Shares in Saudi oil giant Aramco have recovered to levels not seen since Saudi Arabia launched the oil price war in early March, becoming the first major oil firm to regain its market value since oil prices crashed, according to Bloomberg estimates.

Aramco’s stock gained 3.09 percent on Tuesday in Riyadh, but the proportion of its shares trading on the Saudi stock exchange, Tadawul, is much smaller than the volumes and shares of ExxonMobil that change hands every day on the New York Stock Exchange, for example.  

The oil price crash in early March dragged down with it the share prices of all major oil companies in the world, as Saudi Arabia flooded the market with oil while the coronavirus pandemic was battering global oil demand.

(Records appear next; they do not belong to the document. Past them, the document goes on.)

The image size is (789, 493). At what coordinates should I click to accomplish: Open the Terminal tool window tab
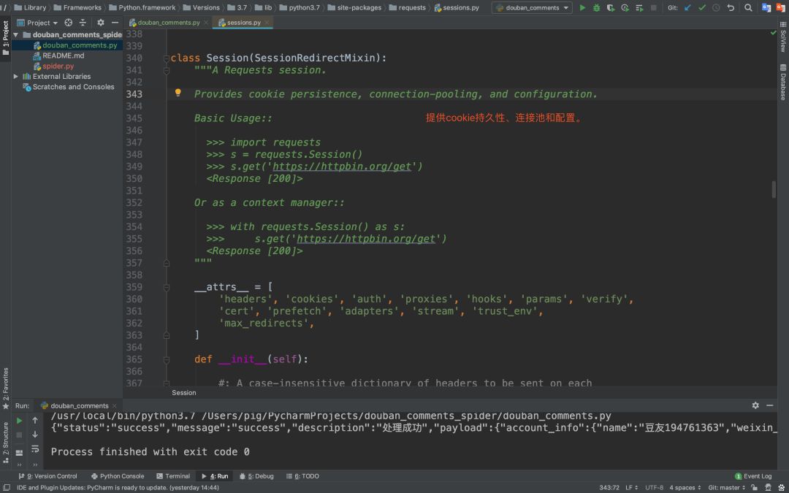[x=172, y=476]
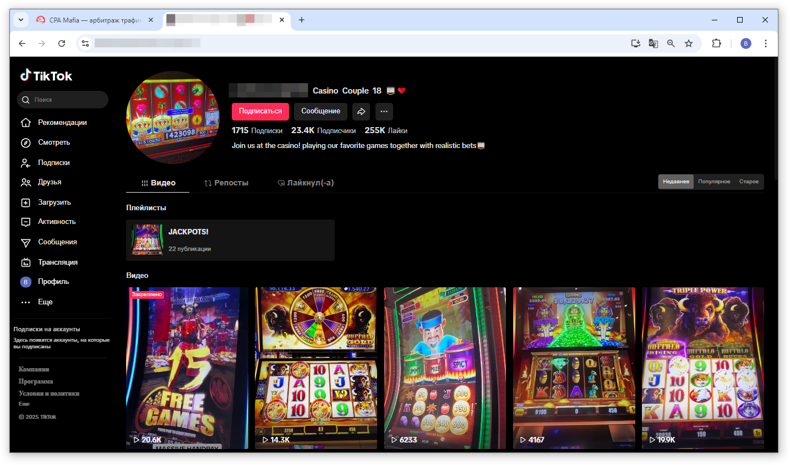Open Смотреть explore section

53,143
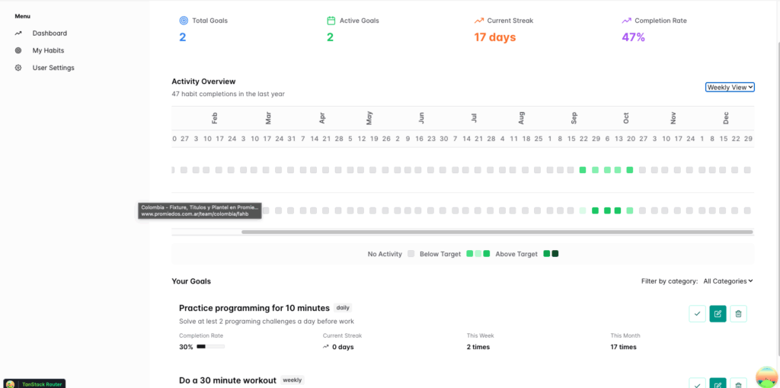The height and width of the screenshot is (388, 780).
Task: Delete the Practice programming goal
Action: [738, 313]
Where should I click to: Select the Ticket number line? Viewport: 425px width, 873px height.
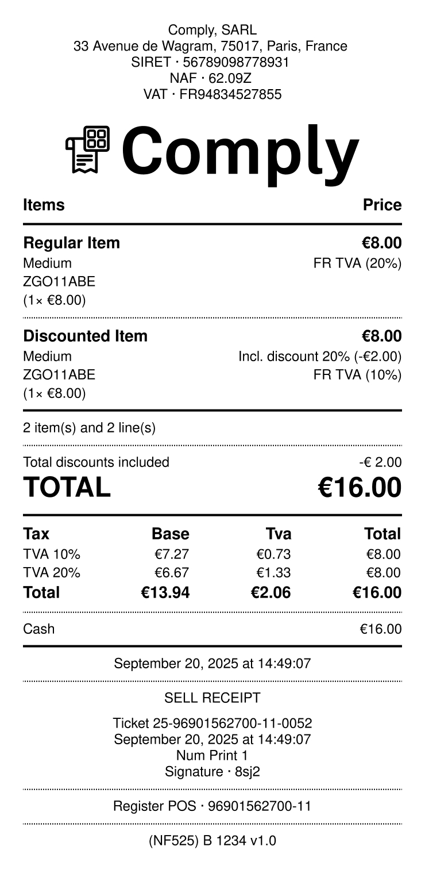pyautogui.click(x=213, y=723)
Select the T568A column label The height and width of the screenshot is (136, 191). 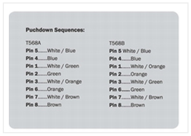33,43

Over the past week, shares in oil majors have been rising in lockstep with rising oil prices, as signs of demand recovery began to emerge not only from China but also from the United States.

Shares in Aramco are now above the levels just before its majority owner, the Kingdom of Saudi Arabia, waged an all-out price war with Russia to claim more market share. Aramco, which has been trading on a stock market since early December 2019, has a much smaller trading volume each day compared to the major international oil companies.

Aramco’s average daily traded volume of shares was around $35 million last week and US$100 million on Monday. To compare, shares in ExxonMobil traded on Monday were worth US$1.4 billion, according to Bloomberg estimates.

Earlier this month, Saudi Aramco reported a net income of US$16.66 billion for the first quarter of 2020, down from net earnings of US$22.2 billion for Q1 2019, due to the coronavirus pandemic and the oil price crash that Saudi Arabia itself helped to worsen with the oil price war in March.